**What is needed**
Copy out the data below, starting with the line that contains "How do I perform: Pick" and going on through the line that contains "pos(308,238)", and write out nothing else.

**Extracted information**
* * *
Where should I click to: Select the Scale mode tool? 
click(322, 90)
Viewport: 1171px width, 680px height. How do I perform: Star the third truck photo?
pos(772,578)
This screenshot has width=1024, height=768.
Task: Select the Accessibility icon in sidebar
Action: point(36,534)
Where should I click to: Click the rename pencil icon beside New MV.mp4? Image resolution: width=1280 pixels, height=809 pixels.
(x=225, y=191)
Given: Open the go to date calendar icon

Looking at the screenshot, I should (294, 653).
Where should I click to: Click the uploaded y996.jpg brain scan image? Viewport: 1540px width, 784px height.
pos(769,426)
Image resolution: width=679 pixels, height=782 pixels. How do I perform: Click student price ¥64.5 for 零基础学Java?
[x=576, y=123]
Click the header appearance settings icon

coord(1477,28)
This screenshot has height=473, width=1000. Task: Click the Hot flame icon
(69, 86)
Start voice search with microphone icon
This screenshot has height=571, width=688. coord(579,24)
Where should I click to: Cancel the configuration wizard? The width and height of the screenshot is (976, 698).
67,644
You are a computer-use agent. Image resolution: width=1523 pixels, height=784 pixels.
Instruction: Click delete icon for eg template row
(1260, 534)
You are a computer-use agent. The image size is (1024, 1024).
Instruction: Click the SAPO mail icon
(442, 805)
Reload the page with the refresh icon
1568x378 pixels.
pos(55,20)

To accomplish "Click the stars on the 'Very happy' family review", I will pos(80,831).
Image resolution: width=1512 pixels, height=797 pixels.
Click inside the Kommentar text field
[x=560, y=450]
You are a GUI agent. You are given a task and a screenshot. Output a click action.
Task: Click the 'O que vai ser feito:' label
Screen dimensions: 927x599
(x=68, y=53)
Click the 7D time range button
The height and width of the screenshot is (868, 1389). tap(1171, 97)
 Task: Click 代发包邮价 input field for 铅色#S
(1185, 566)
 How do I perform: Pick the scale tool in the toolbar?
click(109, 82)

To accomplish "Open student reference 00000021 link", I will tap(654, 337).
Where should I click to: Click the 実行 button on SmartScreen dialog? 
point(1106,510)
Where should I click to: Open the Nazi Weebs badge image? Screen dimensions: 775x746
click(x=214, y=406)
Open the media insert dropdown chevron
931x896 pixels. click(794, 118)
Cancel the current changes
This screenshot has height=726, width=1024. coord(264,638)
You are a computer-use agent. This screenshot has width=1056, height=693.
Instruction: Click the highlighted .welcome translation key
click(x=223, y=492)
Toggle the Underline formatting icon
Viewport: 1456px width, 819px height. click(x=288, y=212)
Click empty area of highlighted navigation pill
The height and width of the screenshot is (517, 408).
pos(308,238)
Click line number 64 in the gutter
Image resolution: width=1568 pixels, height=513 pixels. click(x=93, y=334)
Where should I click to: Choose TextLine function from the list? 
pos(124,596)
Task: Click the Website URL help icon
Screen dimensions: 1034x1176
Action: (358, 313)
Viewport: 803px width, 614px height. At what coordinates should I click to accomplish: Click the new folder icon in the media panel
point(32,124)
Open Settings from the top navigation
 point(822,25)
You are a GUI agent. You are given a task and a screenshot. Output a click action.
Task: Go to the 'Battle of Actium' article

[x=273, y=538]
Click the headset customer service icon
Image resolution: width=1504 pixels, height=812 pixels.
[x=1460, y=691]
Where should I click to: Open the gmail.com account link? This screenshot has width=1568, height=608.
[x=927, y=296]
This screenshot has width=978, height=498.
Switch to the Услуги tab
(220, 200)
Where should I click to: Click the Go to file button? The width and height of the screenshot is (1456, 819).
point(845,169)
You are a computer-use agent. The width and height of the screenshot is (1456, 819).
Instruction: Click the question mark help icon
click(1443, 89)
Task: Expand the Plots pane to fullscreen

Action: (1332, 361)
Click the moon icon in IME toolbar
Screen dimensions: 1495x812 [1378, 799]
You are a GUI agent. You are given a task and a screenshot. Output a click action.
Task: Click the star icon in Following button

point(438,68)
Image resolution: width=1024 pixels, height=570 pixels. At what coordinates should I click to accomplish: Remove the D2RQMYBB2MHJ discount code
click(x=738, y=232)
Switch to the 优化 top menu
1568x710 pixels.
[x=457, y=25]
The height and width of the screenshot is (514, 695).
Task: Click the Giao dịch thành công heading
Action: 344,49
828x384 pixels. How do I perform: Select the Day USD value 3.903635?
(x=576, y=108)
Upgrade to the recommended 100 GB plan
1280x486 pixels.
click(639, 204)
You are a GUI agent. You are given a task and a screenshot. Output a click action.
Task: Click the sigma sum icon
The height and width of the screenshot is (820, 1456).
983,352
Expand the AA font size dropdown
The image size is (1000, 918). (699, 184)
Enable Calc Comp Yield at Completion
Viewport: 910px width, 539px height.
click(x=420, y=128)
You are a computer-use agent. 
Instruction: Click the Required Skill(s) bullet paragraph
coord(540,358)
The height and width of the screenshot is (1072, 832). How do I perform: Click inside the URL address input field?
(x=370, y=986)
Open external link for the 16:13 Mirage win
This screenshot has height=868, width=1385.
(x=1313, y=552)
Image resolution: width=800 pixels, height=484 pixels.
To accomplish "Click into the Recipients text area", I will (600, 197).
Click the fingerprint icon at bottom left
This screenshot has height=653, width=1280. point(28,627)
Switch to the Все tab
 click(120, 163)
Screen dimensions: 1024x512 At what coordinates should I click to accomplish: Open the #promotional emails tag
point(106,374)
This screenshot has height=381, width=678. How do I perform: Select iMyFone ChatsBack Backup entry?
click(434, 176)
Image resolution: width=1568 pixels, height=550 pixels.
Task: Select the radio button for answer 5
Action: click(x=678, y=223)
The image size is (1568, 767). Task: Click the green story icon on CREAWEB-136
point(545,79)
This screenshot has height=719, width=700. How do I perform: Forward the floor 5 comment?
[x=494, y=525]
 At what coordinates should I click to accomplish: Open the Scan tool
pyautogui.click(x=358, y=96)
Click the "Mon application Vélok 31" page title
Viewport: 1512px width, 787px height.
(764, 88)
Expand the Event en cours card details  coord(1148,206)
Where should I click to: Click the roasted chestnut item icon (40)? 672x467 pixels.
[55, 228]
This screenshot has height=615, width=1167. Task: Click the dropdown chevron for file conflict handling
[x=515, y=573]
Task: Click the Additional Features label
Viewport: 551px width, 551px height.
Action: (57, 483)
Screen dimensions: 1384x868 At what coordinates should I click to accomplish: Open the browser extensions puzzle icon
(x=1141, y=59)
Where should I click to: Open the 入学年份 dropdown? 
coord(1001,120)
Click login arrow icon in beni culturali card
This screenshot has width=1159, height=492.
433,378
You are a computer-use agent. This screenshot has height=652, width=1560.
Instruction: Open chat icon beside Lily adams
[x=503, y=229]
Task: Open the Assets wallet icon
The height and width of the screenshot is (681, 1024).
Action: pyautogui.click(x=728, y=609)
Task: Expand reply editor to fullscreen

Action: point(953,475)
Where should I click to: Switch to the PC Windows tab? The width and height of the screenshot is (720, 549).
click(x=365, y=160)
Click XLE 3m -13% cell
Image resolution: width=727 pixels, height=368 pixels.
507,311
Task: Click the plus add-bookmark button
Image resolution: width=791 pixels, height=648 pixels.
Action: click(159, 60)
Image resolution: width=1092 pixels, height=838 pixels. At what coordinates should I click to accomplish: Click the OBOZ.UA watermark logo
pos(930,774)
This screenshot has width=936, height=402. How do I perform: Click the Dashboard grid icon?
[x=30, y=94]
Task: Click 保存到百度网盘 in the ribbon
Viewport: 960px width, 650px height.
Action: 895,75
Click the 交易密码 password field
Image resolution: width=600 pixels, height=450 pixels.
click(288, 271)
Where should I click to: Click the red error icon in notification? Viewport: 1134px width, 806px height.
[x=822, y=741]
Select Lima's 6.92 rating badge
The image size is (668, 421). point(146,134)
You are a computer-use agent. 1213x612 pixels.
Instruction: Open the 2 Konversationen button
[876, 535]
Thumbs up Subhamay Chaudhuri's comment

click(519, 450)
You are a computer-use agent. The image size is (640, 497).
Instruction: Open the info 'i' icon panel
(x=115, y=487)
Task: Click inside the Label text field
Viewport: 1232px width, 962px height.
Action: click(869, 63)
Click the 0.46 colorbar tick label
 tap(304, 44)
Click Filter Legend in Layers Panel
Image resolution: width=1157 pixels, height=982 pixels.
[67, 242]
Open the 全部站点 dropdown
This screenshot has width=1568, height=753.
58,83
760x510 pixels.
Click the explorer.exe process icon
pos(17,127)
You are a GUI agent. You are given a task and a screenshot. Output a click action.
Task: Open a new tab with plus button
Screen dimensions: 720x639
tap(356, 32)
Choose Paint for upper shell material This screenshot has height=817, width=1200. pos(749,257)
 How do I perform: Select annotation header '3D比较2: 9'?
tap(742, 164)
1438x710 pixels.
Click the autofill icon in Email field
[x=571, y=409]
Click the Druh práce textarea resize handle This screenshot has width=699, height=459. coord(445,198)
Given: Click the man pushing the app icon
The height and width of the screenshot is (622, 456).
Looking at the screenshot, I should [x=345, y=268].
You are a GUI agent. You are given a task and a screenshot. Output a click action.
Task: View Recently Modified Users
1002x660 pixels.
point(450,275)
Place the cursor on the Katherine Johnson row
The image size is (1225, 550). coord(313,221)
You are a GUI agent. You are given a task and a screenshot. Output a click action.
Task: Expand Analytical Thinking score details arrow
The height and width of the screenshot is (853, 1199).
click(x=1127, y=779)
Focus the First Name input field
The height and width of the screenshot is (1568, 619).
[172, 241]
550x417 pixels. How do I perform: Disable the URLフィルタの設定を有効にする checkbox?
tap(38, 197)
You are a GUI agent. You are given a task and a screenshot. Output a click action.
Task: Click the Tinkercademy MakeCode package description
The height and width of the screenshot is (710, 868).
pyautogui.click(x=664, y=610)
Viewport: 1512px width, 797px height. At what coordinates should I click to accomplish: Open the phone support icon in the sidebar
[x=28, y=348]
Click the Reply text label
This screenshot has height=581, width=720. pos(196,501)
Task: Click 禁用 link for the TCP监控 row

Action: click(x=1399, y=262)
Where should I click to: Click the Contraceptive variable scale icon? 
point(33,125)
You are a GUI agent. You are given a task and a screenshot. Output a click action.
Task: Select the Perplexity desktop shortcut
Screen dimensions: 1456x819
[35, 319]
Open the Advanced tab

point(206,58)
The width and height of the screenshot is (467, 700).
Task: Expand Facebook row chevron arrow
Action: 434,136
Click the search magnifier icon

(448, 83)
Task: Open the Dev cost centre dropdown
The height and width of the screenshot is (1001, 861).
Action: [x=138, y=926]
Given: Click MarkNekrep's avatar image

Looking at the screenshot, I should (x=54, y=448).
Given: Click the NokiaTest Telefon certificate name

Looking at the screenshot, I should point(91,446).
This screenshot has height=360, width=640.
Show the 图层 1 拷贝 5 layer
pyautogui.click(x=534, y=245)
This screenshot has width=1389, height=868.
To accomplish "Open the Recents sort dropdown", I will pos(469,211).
* * *
**Task result**
 How do I perform: Pick the scale tool in the toolbar?
click(109, 82)

To accomplish "Open student reference 00000021 link", I will tap(654, 337).
Where should I click to: Click the 実行 button on SmartScreen dialog? 
point(1106,510)
Where should I click to: Open the Nazi Weebs badge image? Screen dimensions: 775x746
click(x=214, y=406)
Open the media insert dropdown chevron
931x896 pixels. click(794, 118)
Cancel the current changes
This screenshot has height=726, width=1024. coord(264,638)
You are a computer-use agent. This screenshot has width=1056, height=693.
Instruction: Click the highlighted .welcome translation key
click(x=223, y=492)
Toggle the Underline formatting icon
Viewport: 1456px width, 819px height. click(x=288, y=212)
Click empty area of highlighted navigation pill
The height and width of the screenshot is (517, 408).
pos(308,238)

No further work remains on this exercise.